Written by: Mario Van Peebles and Dennis Haggerty, based on the book by Melvin Van Peebles
Directed by: Mario Van Peebles
Starring: Mario Van Peebles, Joy Bryant, Khleo Thomas, T.K. Carter, Terry Crews

Features:

  • Running audio commentary by Melvin and Mario Van Peebles
  • Featurettes: “The Birth of Black Cinema” and “The Premiere”
  • American Cinematheque Q&A with Melvin Van Peebles
  • Poster explorations

Released by: Columbia-Tristar.
Region: 1
Rating: R
Anamorphic: Yes

My Advice: Rent it.

[ad#longpost]Melvin Van Peebles’ (Mario Van Peebles) star is on the rise. His latest movie is getting good buzz and he just signed a three-picture deal with Columbia.

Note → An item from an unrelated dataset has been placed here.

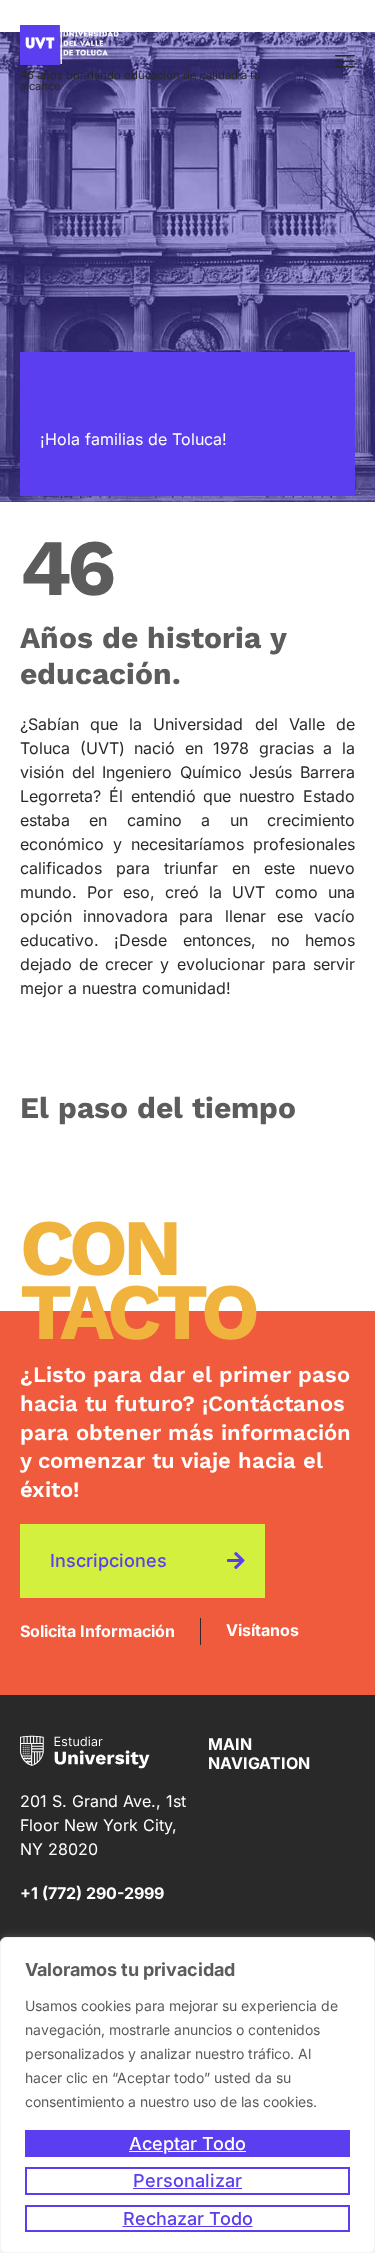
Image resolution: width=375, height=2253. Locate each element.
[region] (187, 2095)
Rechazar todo (188, 2218)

The conventional wisdom would have Peebles make a funky comedy. But in 1970, Peebles didn’t find much that was funny in America, especially for blacks. He was sick of blacks being portrayed as incorruptible Negroes of virtue or the steppin’ fetchin’ children of Aunt Jemima. He wanted to make a movie that was real, raunchy, and revolutionary. He wanted a movie about a black man who stuck it to The Man and lived to tell the tale. So began his journey to make Sweet Sweetback’s Baadasssss Song. But with any revolution, there are battles to be fought. He almost lost his money, his family, even his life. But with guile, perseverance, and a bit of luck, he showed everyone who was the true Baadasssss!

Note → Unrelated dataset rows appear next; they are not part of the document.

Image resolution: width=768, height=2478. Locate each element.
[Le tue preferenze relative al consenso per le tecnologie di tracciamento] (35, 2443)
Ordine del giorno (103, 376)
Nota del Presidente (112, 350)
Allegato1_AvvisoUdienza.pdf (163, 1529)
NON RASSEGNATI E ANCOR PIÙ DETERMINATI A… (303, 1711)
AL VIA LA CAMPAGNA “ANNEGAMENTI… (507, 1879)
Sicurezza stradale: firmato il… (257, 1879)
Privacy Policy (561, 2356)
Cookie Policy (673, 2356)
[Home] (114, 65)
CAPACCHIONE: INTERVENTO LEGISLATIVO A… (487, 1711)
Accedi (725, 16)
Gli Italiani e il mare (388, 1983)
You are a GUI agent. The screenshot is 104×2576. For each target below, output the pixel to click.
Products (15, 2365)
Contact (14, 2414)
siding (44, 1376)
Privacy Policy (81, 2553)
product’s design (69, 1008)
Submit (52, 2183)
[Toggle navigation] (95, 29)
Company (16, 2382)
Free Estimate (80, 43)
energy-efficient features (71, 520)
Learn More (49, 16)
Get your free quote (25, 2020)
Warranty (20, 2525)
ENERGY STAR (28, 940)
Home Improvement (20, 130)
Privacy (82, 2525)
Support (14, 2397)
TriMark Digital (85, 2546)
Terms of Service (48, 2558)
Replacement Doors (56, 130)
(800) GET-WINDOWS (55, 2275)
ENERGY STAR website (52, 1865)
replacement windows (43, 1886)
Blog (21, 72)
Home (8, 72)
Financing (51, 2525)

The story of the director struggling to get his artistic vision across to the audience while battling the Hollywood sausage factory is as old as cinema itself. While the story may be familiar, this particular movie makes the experience feel real. It helps that the events actually happened, but most of the time the reality of the situation can get lost in the translation. While Mario adds a few artistic flourishes in the mix with a cherubic muse and Melvin talking with the Sweetback character, it’s when the movie simply tells the story is when it works the best. Also, Mario doesn’t stop when the movie is completed. He also shows the struggle to get the movie released and promoted, no mean feat in itself. But this isn’t a simple behind the scenes look into underground moviemaking. What gives the movie depth is the “character” of the man behind the movie.

Mario playing his own father allows him to show us nuances that no actor could ever hope to give. He’s also good at balancing his portrayal, neither too soft nor too hard. While Melvin is a hard man who sees weakness as failure, he’s the hardest on himself. I think that is the strength of the whole movie because Mario was there during the filming of Sweetback and can give details to a scene that can make it even richer. He does tend to overfocus on when his father had him in a graphic scene losing his virginity to a prostitute. It does show Melvin’s willingness to use people to further his vision but it also shows Melvin willing to give anything to get his movie made.

The features, taken individually, are very good. They reveal that Mario had many of the same problems with financing and shooting that his father originally had. Like his father, Mario hadn’t planned to play the lead role, but did it as a cost-saving measure. They also make the case that Sweetback started the black exploitation movement in cinema, stating that the lead detective character in Shaft was changed from white to black because of Sweetback‘s box office success.

The problem is that the commentary, the behind the scenes featurette, the Q&A with Melvin Van Peebles, and even the red carpet coverage at the premiere goes over much of the same material. There are differences of course. In the Q&A session, Melvin tells how he always saw Sweetback as a trilogy but never made them because he still wanted control and Hollywood was afraid to let him near a camera. In the commentary, both Mario and Melvin talk about many of the scenes were direct translations from the actual events. Mario, in the commentary, describes the decisions behind several of his shots.

That’s the stuff I like. Many commentaries rarely talk about the creative decisions and merely regurgitate behind the scenes anecdotes. Even with the repetition in the extras, Baadasssss! is still a worthy disc to rent.